WHAT THIS TASK INVOLVES -
Copy the lines from the first one through the line containing "coord(264,323)", replacing "activation code" with "access code" and changing nothing else. Leave the pictures out.

Target position lines

--- --- ---

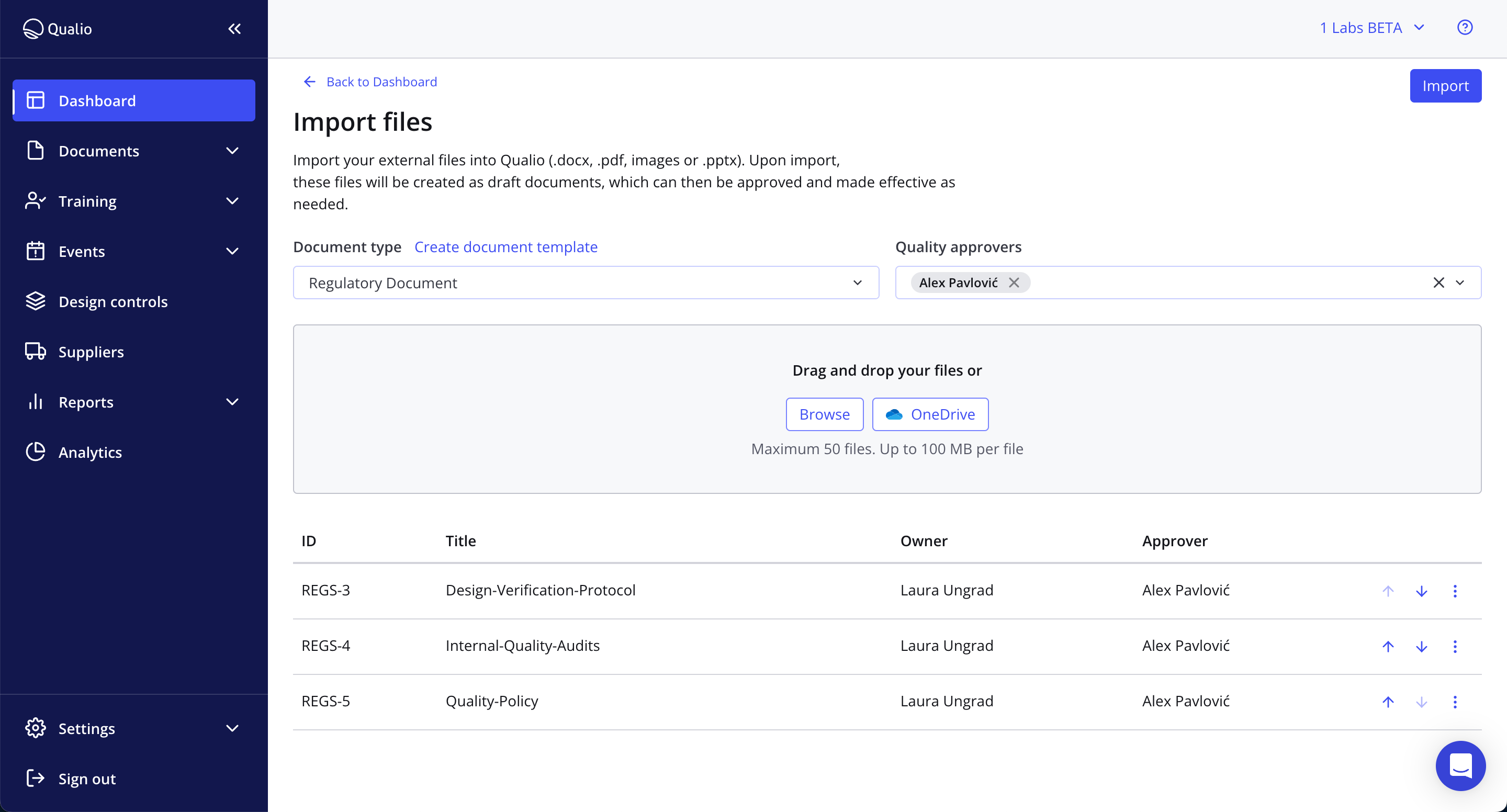Remove the Alex Pavlović approver chip

(1014, 282)
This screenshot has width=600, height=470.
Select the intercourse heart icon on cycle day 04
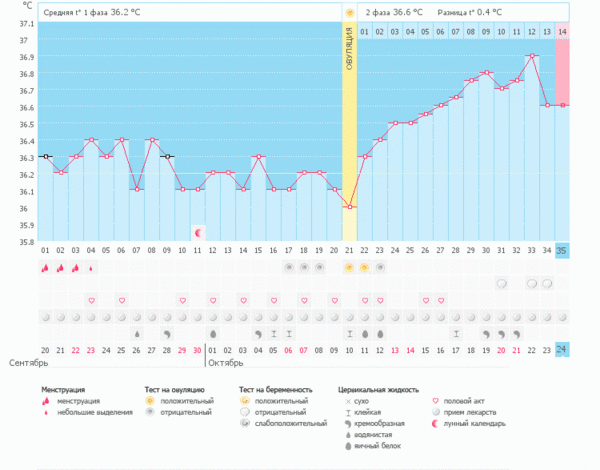click(x=91, y=300)
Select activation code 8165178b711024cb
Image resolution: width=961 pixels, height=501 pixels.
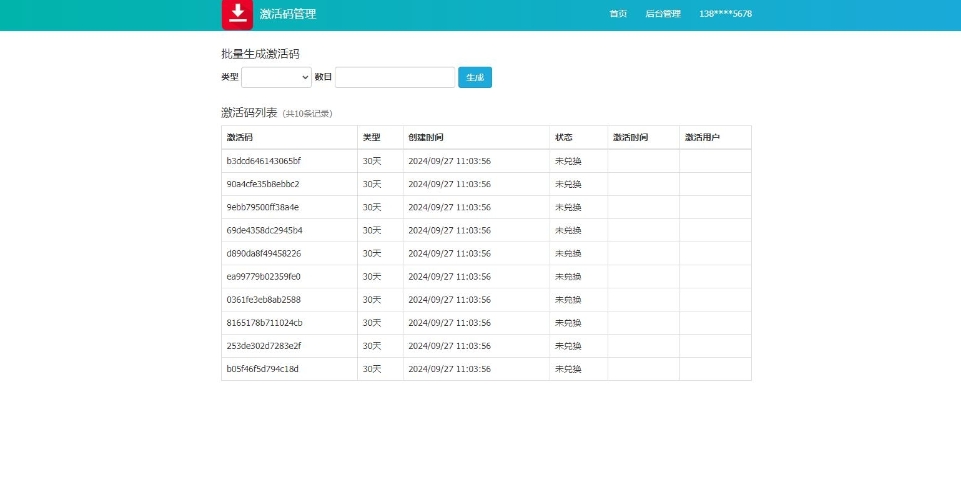coord(264,323)
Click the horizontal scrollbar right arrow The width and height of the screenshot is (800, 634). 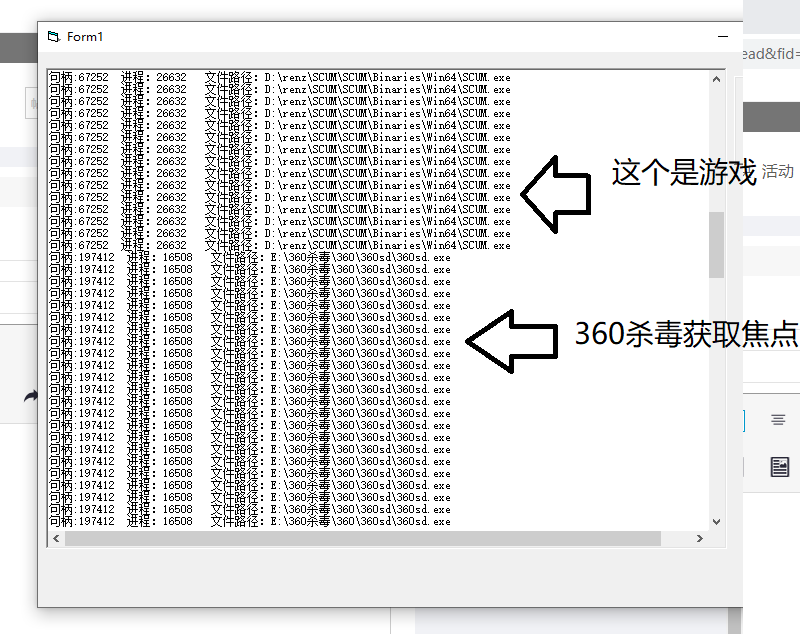pyautogui.click(x=702, y=537)
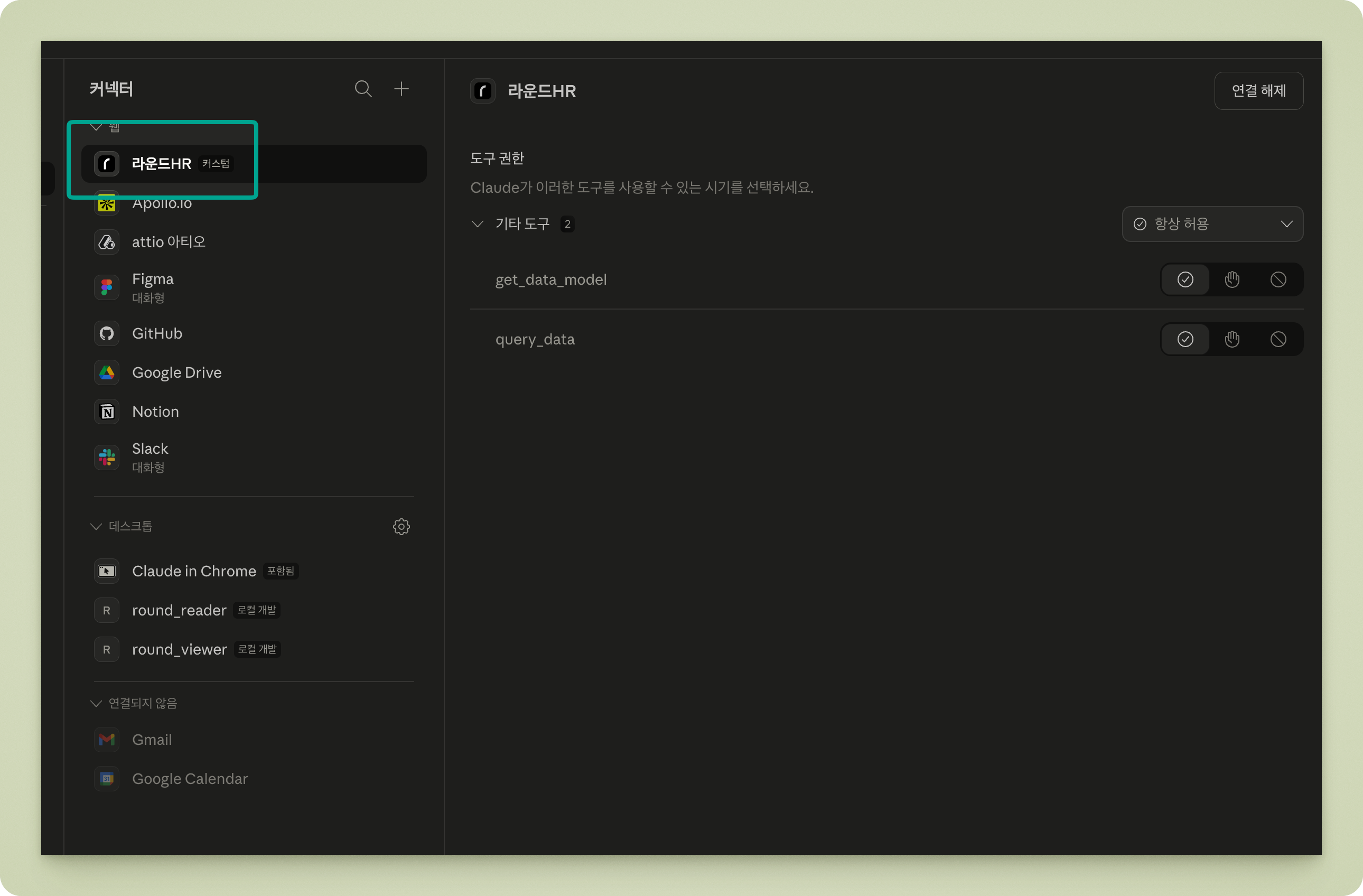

--- --- ---

FULL SOLUTION -
Remove the Alex Pavlović approver chip

(1014, 282)
This screenshot has width=600, height=470.
Select the intercourse heart icon on cycle day 04
click(x=91, y=300)
Select access code 8165178b711024cb
Image resolution: width=961 pixels, height=501 pixels.
coord(264,323)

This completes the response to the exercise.